Atalay Babacan

Personal information
- Date of birth: 28 June 2000 (age 26)
- Place of birth: Denizli, Turkey
- Height: 1.74 m (5 ft 9 in)
- Position: Midfielder

Team information
- Current team: Ümraniyespor
- Number: 20

Youth career
- 2013–2014: Denizlispor
- 2014–2019: Galatasaray

Senior career*
- Years: Team / Apps / (Gls)
- 2019–2023: Galatasaray / 3 / (0)
- 2020–2021: → Adanaspor (loan) / 29 / (3)
- 2022: → Ümraniyespor (loan) / 7 / (0)
- 2022–2023: → Sarıyer (loan) / 27 / (1)
- 2023: Boluspor / 1 / (0)
- 2023–: Ümraniyespor / 71 / (5)

International career^{‡}
- 2017: Turkey U17 / 14 / (6)
- 2019–2020: Turkey U19 / 8 / (0)

= Atalay Babacan =

Turkish footballer

Atalay Babacan (born 28 June 2000) is a Turkish professional footballer who plays as a midfielder for the Turkish club Ümraniyespor in the TFF First League.

==Club career==

===Galatasaray===
In 2015, he transferred to Galatasaray infrastructure. Playing for Galatasaray U-16, U-17 and U-21 teams, Babacan signed a 3-year official contract with Galatasaray on 8 October 2018. He played his first official game against Galatasaray on 5 December 2018, in the 5th round match of the Turkish Cup, at Keçiörengücü away. The young star, who stayed on the field for 65 minutes, scored the first goal of his team in the match that Galatasaray won 2–1.

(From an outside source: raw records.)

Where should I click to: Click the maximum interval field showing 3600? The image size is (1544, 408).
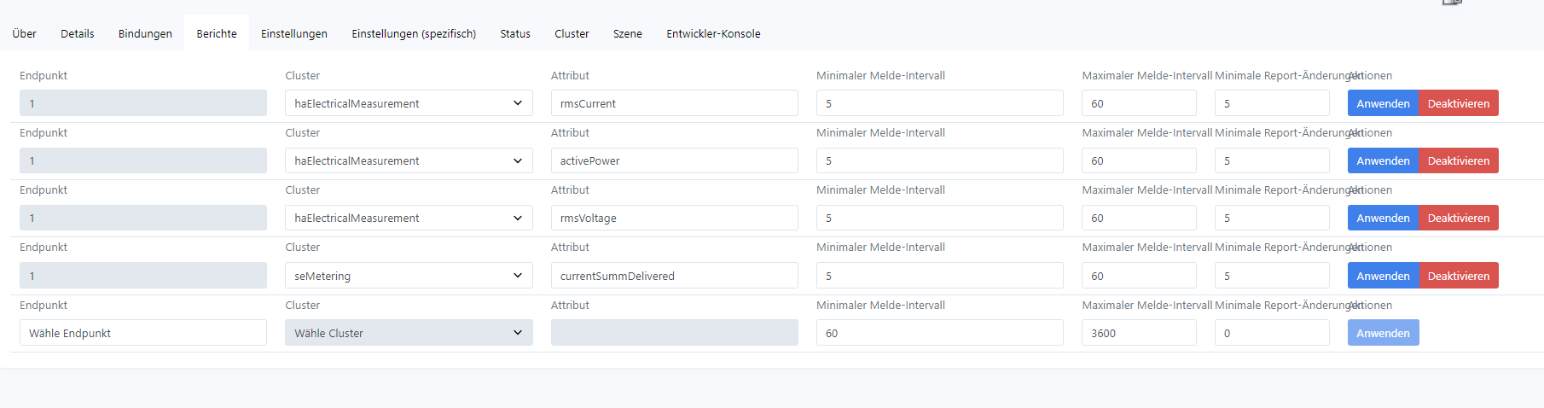tap(1139, 333)
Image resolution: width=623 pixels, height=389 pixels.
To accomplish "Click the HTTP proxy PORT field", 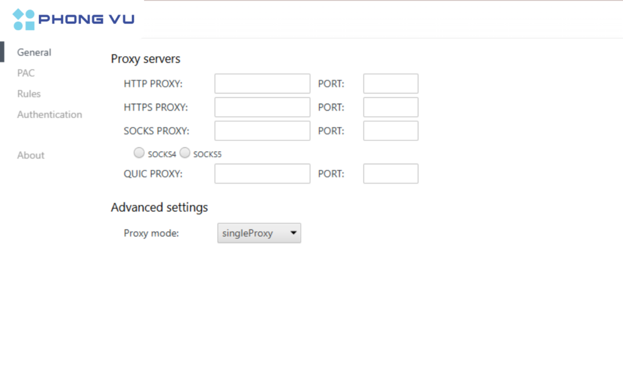I will [x=390, y=83].
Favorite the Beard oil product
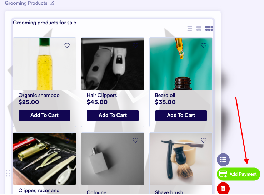 coord(204,45)
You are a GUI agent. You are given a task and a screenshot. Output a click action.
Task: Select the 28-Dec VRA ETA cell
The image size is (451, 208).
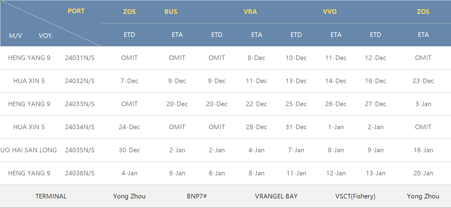[x=256, y=127]
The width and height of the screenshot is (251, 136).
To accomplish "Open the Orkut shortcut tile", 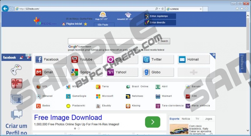I will pos(122,60).
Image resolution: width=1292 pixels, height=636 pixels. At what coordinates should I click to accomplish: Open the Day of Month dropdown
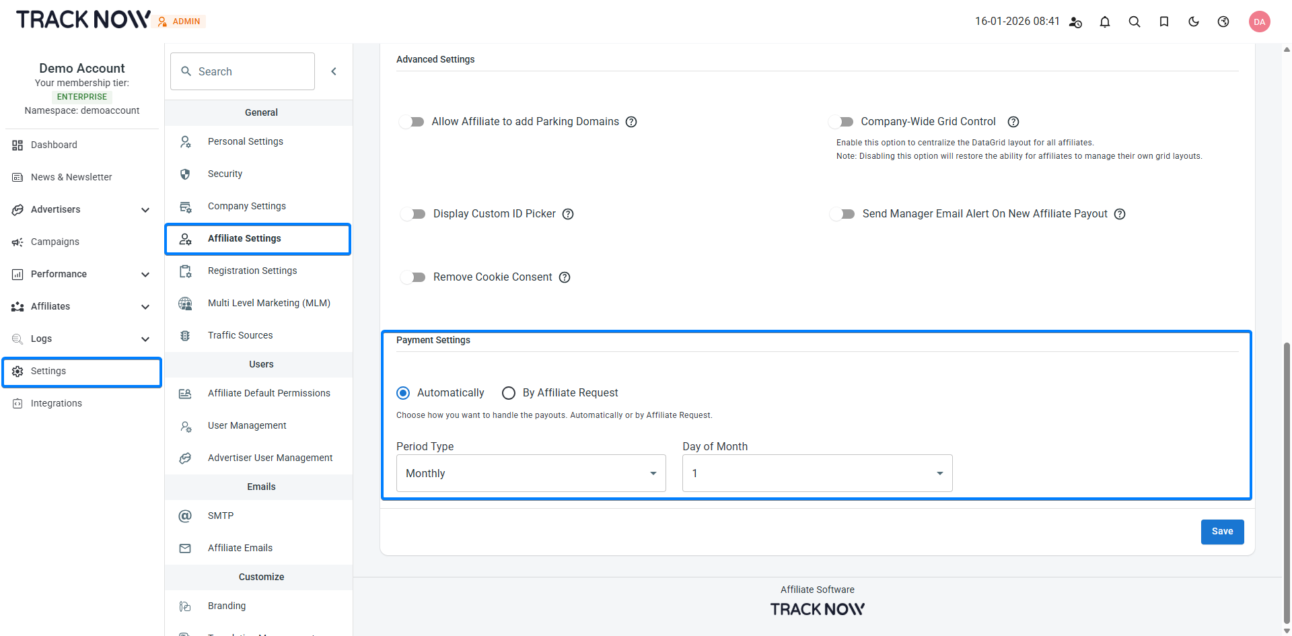click(817, 473)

====Ümraniyespor (loan)====
On 26 January 2022, Galatasaray announced that the 21-year-old football player was loaned to Ümraniyespor, one of the TFF First League teams, until the end of the season.

====Sarıyer (loan)====
On 8 September 2022, he signed a 1-year loan contract with TFF Second League team Sarıyer.